Text and item location entries:
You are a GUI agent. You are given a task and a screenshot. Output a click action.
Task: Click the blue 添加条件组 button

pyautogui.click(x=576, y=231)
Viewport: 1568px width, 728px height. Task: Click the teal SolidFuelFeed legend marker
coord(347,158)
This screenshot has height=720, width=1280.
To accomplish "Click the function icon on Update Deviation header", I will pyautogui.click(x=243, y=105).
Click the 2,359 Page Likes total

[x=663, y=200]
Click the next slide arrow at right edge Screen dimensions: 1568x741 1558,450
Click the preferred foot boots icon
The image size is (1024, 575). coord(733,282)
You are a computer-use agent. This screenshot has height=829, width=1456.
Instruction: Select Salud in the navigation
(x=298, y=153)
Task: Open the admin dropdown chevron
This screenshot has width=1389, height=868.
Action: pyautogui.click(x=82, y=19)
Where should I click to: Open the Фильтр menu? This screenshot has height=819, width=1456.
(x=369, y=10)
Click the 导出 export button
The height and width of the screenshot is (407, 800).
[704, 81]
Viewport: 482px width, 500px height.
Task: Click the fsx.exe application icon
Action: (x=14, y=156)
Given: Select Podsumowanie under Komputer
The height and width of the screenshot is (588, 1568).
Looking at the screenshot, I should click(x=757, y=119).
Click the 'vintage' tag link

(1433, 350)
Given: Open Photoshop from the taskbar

Job: Copy the lines of the material above verbatim, from the line with "This screenshot has height=720, width=1280." up to and including the line with "Action: pyautogui.click(x=82, y=19)".

Output below:
This screenshot has height=720, width=1280.
To accomplish "Click the function icon on Update Deviation header", I will pyautogui.click(x=243, y=105).
Click the 2,359 Page Likes total

[x=663, y=200]
Click the next slide arrow at right edge Screen dimensions: 1568x741 1558,450
Click the preferred foot boots icon
The image size is (1024, 575). coord(733,282)
You are a computer-use agent. This screenshot has height=829, width=1456.
Instruction: Select Salud in the navigation
(x=298, y=153)
Task: Open the admin dropdown chevron
This screenshot has width=1389, height=868.
Action: pyautogui.click(x=82, y=19)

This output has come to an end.